Monday, July 19 2010
PostgreSQL

Background writers

There's currently a thread on hackers about bg worker: overview and a series of 6 patches. Thanks a lot Markus! This is all about generalizing a concept already in use in the autovacuum process, where you have an independent subsystem that require having an autonomous daemon running and able to start its own workers.

I've been advocating about generalizing this concept for awhile already, in order to have postmaster able to communicate to subsystems when to shut down and start and reload, etc. Some external processes are only external because there's no need to include them by default in to the database engine, not because there's no sense to having them in there.

So even if Markus work is mainly about generalizing autovacuum so that he has a coordinator to ask for helper backends to handle broadcasting of writesets for Postgres-R, it still could be a very good first step towards something more general. What I'd like to see the generalization handle are things like PGQ, or the pgagent scheduler. In some cases, pgbouncer too.

What we're missing there is an API for everybody to be able to extend PostgreSQL with its own background processes and workers. What would such a beast look like? I have some preliminary thoughts about this in my Next Generation PostgreSQL article, but that's still early thoughts. The main idea is to steal as much as sensible from Erlang Generic Supervisor Behaviour, and maybe up to its Generic Finite State Machines behavior. In the Erlang world, a behavior is a generic process.

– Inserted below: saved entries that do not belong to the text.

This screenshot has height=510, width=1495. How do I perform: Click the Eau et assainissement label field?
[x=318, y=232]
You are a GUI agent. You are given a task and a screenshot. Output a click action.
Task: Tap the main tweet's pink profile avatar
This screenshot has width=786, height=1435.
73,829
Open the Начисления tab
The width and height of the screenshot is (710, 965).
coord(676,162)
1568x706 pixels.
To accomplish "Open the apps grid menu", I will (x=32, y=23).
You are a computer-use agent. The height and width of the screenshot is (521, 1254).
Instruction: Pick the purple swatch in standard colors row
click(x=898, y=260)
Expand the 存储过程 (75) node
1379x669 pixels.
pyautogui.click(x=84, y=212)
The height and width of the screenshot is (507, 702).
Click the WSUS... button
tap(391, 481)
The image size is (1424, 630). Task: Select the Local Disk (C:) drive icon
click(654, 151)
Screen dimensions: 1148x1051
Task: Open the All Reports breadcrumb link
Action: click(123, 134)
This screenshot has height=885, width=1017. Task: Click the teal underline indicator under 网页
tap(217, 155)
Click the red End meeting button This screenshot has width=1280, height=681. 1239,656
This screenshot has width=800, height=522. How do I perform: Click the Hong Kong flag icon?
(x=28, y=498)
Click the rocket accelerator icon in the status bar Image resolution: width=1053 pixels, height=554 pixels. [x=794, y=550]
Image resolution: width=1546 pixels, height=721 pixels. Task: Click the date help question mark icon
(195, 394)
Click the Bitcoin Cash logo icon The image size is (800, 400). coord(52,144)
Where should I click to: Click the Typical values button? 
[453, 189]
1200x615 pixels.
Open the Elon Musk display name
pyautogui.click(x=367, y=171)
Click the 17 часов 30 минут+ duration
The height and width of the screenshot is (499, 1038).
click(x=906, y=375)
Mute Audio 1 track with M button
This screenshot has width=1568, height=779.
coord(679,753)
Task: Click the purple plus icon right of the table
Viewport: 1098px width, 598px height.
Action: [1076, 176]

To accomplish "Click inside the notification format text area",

The FSM approach would allow for any user daemon to provide an initial state and register functions that would do some processing then change the state. My feeling is that if those functions are exposed at the SQL level, then you can talk to the daemon from anywhere (the Erlang ideas include a globally —cluster wide— unique name). Of course the goal would be to provide an easy way for the FSM functions to have a backend connected to the target database handle the work for it, or be able to connect itself. Then we'd need something else here, a way to produce events based on the clock. I guess relying on SIGALRM is a possibility.

I'm not sure about how yet, but I think getting back in consultancy after having opened 2ndQuadrant France has some influence on how I think about all that. My guess is that those blog posts are a first step on a nice journey!